At least 340,000 students in 47 states have tried the game, offered at no cost to police and schools, thanks to federal grants and private dollars, a company spokeswoman said.

In the game, a character named Zack, who is unhappy at home, finds kinship with a 40-year-old passing himself off as Fantasma, a hip California kid. Fantasma has his own splashy Web site with photos of happy teenagers and pre-teens lounging at the beach.

A swap of personal data between the two leads to serious trouble. Soon Zack is living, then held captive, in San Diego with other abused and battered children exploited on a secret Web site aimed at pedophiles.

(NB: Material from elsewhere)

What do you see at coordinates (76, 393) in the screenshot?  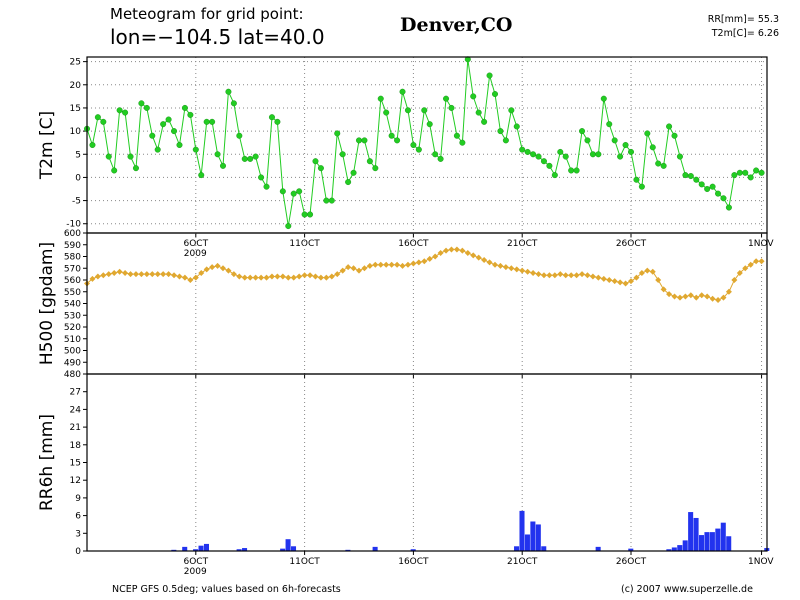 I see `y-tick-label: 27` at bounding box center [76, 393].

"Missing" players must crack word and number codes, use visual clues, and tap their computer and sleuthing smarts to help Zack's desperate father and detectives track down his abductor.

Visually lively and smart, the game engages problem-solving skills and appeals to girls and boys alike.

"Do we think these kids are there willingly?" Dickerson asked Nick Jaech and Evan Huegli, students at James D. Zellerbach Elementary School. He pointed out welts and bruises in the Web site photos indicating assault and abuse.

Nick and Evan were among the first to track down the suspect. But Nick later wondered aloud if anyone his age would really pose for a racy photo as one "victim" had.

"I would like to agree with you," Dickerson told the class during one of many discussion breaks built into the game. But sex slavery rings, drug deaths, even murders are outcomes police have come to expect.

"You need to understand, boys and girls, these kids never go home," he said.

Sherry Keene, Zellerbach school counselor, believes the training is right on.

"This is such a serious thing. I have kids coming and talking to me, having a computer in their room, unsupervised, getting into chat rooms," she said.

At the sixth-grade level, the lure of gossip and personal feedback is overwhelming, she noted.

The training is one part of the solution. Building trust between children and parents, however, is critical to prevention.

Studies show a majority of children exposed to threats never tell parents, for fear of losing their Internet privileges. Establishing trust and setting clear rules, in part so parents don't overreact, are top goals of the training, Dickerson said.

Home approval is needed for all Camas students taking the training. Counselor Keene said very few parents had opted out.

Another community briefing is planned before training for Skyridge students begins.

The Zellerbach pupils stayed attentive through the training.

"It was educational and fun, which is very rare these days," 11-year-old Alec Maier said matter-of-factly. "It was the best interactive thing I've done."

Kyle Erwin, 12, said, "Think twice when you're on the Internet." Chimed in Naseem Zarafshan, age 10, "You gotta be careful what you do."

HOWARD BUCK writes about schools and education. Reach him at 360-759-8015, or e-mail howard.buck@columbian.com.

Tips for keeping children safe from Internet predators

Parents: Monitor children's Internet use. Do not allow unsupervised chat room access or Web cam use. Better yet, deny all access in bedrooms. Draft an Internet safety plan that includes rules for handling sexually explicit or other suspicious contacts, and stick to it.

Children: Sign and follow the safety plan. When suspicious contacts are received, take the following steps: Turn off the computer and notify a parent or an adult. If appropriate, notify police, who might be able to trace the offender through computer files.

All users: Never submit private information, such as full name, address, name or address of school, birth date or Social Security data, without being certain of the recipient's identity. Save suspicious e-mails for police, when appropriate.